Hawking’s courage and persistence with his brilliance and humour inspired people across the world. He predicted the existence of mini black holes at the time of Big Bang. These black holes would have shed mass until they vanished, potentially ending their lives in an explosion that would release vast amounts of energy. World renowned physicist Stephen Hawking died peacefully at the age of 76 at his home in Cambridge. The British scientist was famed for his work with black holes and relativity and wrote several popular science books including A Brief History of Time.
At the age of 22, Prof Hawking was given only a few years to live after being diagnosed with a rare form of motor neurone disease (ALS). He was the first to set out a theory of cosmology as a union of relativity and quantum mechanics. He also discovered that black holes leak energy and fade to nothing like a phenomenon that would later become known as Hawking radiation.
With Oxford mathematician Roger Penrose, he showed that if there was a Big Bang, it must have started from an infinitely small point known as singularity. Black holes radiate energy known as Hawking radiation, while gradually losing mass. This is due to quantum effects near the edge of the black hole, a region called the event horizon.
In the 1970s, Hawking considered whether the particles and light that enter a black hole were ultimately destroyed if the black hole evaporated. He initially thought that this information was lost from the universe. But the US physicist Leonard Susskind disagreed and these ideas became known as information paradox. In 2004, Hawking conceded that the information must be conserved.
When Hawking began his graduate studies, there was much debate in the physics community about the prevailing theories of creation of the universe such as Big Bang and Steady State theories. Inspired by Roger Penrose’s theorem of a space-time singularity in the centre of black holes, Hawking applied the same thinking to the entire universe. During 1965, he wrote his thesis on this topic and it was approved in 1966.
He received research fellowship at Gonville and Caius College.
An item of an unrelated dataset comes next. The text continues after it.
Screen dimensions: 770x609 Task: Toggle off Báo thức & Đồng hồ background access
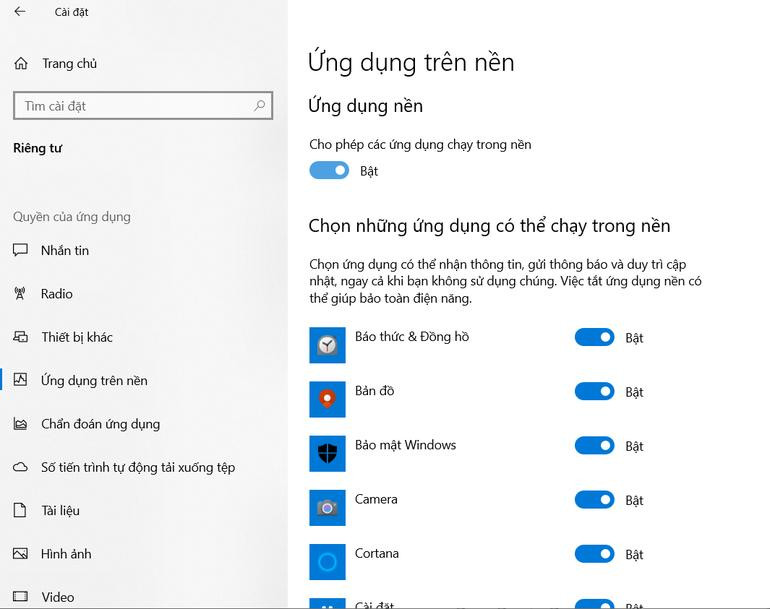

He obtained his PhD degree in applied mathematics and theoretical physics, specialising in general relativity and cosmology. His essay about Singularities and Geometry of Space-Time shared top honours with one by Penrose to win prestigious Adams Prize.
Hawking expressed concern that life on the earth is at risk from sudden nuclear war, genetically engineered virus, global warming or other dangers that humans have not yet known. Such a planet wide disaster need not result in human extinction if human race were to be able to colonise additional planets before the disaster. Hawking viewed space flight and the colonisation of space as necessary for the future of humanity.
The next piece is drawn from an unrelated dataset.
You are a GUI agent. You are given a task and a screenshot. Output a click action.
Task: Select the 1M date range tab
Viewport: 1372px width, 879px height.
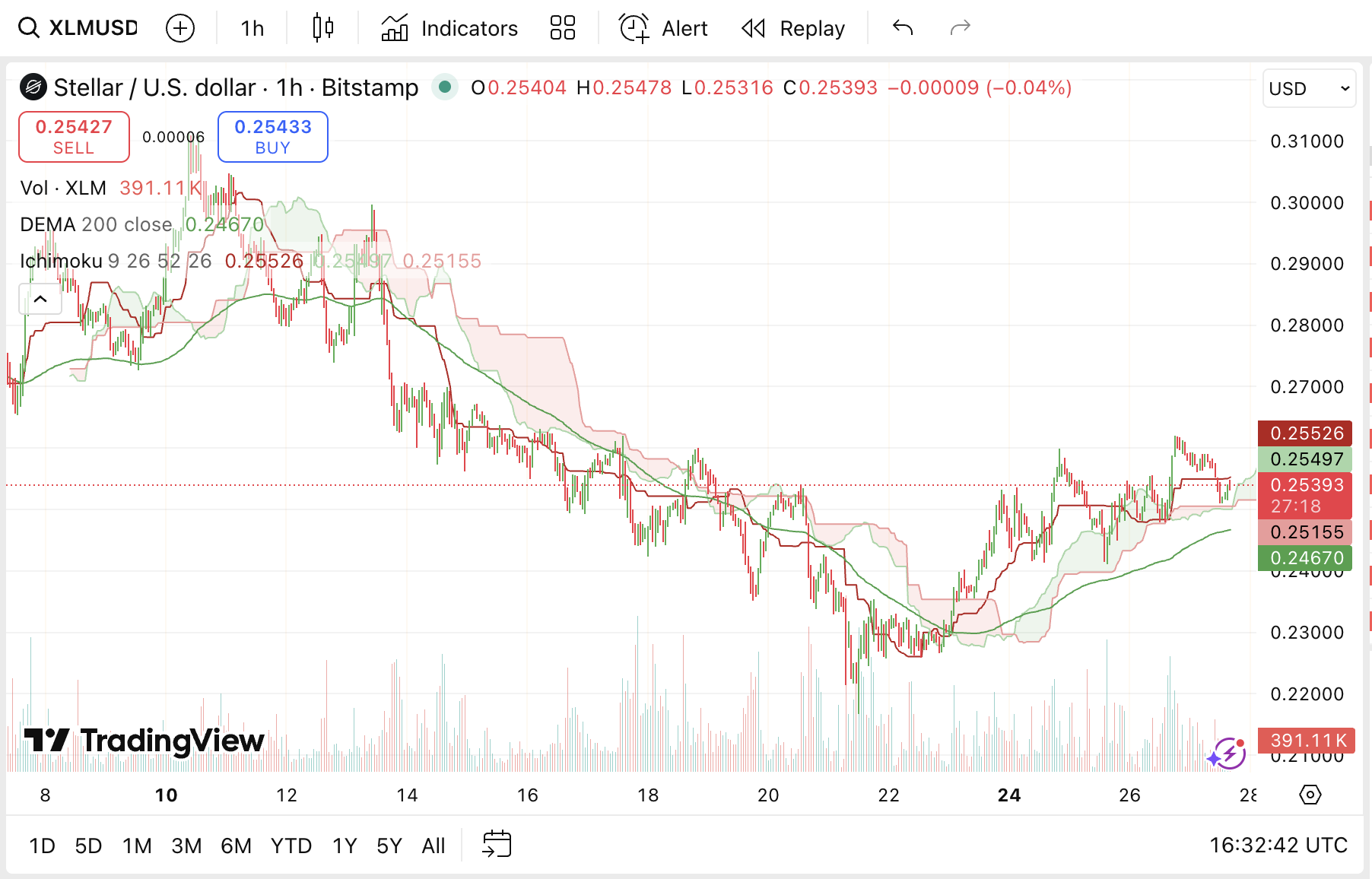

He stated that aliens may exist in the vastness of the universe but that contact with them should be avoided. He warned that aliens might utilize the earth for resources. In 2010 he said, “If aliens visit us, the outcome would be much as when Columbus landed in America, which didn’t turn out well for the Native Americans.”
Hawking also warned that super technological artificial intelligence could be pivotal in steering humanity’s fate. Success in creating AI would be the biggest event in human history. It might also be the last, unless we learn how to avoid the risks.
We are focused on creating the life of machines in our own images. Hawking argued that computer viruses should be considered a new form of life. He stated that the virus form of life we have created so far is purely destructive. It is fact that human nature might be decisive.
In the late 1960s, Hawking’s physical abilities declined due to amyotrophic lateral sclerosis. He began to use crutches and ceased lecturing regularly. As he slowly lost the ability to write, he developed compensatory visual methods, including seeing equations in terms of geometry. This is the evidence of strong visual computation processed usually in the sensory cortex of brain.
Physicist Werner Israel later compared the achievement of unique visual computational power to Mozart composing an entire symphony in his head. Hawking was fiercely independent and unwilling to accept help or make concessions for his disabilities. He preferred to be regarded as a scientist first, popular science writer second. And in all the ways that matter, a normal human being with same desire, drives, dream and ambition as the next person deserves.
Mathematics and physics are the key subjects to understand the creation of the universe. Hawking was the first scientist to set out a theory of cosmology explained by a union of the general theory of relativity and quantum mechanics.
We can learn the mystery of genius brain and the mystery of longevity from Hawking’s life and his research work. The world will also know the mystery of brain learnography from Hawking’s working life. It is fact that genius is generated in the dorsal and ventral streams of visual cortex, but processed in the posterior region of cerebellum. The behavior of genius activities is distinct in the cerebellar learnography of brain, ultimate learning of science and technology.